**PROBLEM TO WORK ON**.
Return only the line that contains "Viewport: 700px width, 470px height." and each line after it, through the last line of the data below, copied exactly.

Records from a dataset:
=== Section Start ===

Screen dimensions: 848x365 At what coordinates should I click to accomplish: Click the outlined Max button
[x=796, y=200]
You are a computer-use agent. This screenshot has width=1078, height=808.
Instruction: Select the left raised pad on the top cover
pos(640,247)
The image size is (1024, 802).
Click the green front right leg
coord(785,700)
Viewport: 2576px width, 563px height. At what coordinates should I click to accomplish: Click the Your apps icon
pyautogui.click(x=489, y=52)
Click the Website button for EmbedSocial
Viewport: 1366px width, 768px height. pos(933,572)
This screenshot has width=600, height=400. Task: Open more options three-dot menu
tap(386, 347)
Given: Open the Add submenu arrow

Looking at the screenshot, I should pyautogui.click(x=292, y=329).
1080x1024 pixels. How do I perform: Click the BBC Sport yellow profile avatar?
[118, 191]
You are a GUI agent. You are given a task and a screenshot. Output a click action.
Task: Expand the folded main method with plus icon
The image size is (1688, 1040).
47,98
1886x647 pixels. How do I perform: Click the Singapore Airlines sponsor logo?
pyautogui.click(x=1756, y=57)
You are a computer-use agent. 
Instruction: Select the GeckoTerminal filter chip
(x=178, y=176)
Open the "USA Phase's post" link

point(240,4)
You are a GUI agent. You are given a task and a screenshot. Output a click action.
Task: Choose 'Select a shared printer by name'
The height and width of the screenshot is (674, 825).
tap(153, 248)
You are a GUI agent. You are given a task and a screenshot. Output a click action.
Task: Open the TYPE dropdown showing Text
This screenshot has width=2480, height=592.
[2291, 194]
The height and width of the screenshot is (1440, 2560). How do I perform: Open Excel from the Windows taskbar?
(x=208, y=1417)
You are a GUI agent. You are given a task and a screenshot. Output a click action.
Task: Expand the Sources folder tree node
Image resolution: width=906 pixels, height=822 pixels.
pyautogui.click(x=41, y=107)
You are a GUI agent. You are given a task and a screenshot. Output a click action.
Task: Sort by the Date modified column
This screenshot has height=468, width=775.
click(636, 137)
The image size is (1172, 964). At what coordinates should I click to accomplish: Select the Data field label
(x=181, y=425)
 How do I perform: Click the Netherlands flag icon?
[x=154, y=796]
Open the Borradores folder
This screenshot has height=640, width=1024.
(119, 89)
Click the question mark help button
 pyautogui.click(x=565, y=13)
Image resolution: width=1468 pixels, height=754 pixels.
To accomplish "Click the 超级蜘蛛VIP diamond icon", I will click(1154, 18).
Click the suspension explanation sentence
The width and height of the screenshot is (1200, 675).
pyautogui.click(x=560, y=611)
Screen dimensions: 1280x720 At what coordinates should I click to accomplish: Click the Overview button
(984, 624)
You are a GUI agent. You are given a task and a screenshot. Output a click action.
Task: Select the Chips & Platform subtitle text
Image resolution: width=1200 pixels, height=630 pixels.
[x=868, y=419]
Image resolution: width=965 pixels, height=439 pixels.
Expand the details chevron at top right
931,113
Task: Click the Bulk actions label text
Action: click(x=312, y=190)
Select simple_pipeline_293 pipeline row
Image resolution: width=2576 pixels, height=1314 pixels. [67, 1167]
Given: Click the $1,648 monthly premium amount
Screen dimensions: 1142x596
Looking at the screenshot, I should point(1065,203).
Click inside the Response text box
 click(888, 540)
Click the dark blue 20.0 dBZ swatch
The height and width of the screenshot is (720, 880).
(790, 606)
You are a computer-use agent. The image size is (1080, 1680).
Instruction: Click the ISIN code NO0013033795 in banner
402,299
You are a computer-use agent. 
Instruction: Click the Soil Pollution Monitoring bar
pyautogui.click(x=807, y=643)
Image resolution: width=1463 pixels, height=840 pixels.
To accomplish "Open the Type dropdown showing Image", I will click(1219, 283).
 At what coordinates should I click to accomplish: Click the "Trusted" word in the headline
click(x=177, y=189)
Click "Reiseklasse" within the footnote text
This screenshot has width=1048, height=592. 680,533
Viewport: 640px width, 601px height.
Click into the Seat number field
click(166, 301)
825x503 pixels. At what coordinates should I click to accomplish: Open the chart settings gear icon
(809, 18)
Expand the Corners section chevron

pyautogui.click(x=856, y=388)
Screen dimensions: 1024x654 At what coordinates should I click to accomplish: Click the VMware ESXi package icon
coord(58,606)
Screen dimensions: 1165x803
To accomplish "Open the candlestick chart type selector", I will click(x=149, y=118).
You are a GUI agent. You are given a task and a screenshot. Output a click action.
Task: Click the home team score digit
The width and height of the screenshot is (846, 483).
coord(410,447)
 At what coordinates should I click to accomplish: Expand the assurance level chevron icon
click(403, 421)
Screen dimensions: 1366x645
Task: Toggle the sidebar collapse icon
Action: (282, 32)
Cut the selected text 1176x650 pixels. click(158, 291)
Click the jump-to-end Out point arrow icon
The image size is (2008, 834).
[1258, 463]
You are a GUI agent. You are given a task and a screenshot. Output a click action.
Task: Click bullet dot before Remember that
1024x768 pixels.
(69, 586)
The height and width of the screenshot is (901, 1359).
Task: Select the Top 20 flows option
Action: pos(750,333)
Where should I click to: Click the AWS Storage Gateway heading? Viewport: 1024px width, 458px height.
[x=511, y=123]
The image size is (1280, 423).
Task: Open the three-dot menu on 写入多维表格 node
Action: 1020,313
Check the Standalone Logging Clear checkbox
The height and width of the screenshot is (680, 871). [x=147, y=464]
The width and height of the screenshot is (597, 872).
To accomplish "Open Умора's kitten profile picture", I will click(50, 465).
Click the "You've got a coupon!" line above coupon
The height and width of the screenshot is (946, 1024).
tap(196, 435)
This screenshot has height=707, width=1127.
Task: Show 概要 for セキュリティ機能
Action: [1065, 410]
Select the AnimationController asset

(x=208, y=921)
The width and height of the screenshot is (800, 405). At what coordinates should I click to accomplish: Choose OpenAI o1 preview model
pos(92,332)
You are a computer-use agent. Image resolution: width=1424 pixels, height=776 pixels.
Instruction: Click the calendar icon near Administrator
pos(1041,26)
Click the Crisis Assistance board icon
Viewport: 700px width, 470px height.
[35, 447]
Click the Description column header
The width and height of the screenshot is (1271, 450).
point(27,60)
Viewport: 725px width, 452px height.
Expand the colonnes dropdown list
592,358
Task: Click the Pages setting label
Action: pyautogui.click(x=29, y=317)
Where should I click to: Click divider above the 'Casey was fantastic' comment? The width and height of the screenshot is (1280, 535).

=== Section End ===

**ANSWER SPACE**.
Viewport: 700px width, 470px height.
[35, 447]
Click the Description column header
The width and height of the screenshot is (1271, 450).
point(27,60)
Viewport: 725px width, 452px height.
Expand the colonnes dropdown list
592,358
Task: Click the Pages setting label
Action: pyautogui.click(x=29, y=317)
Where should I click to: Click divider above the 'Casey was fantastic' comment? The width and height of the screenshot is (1280, 535).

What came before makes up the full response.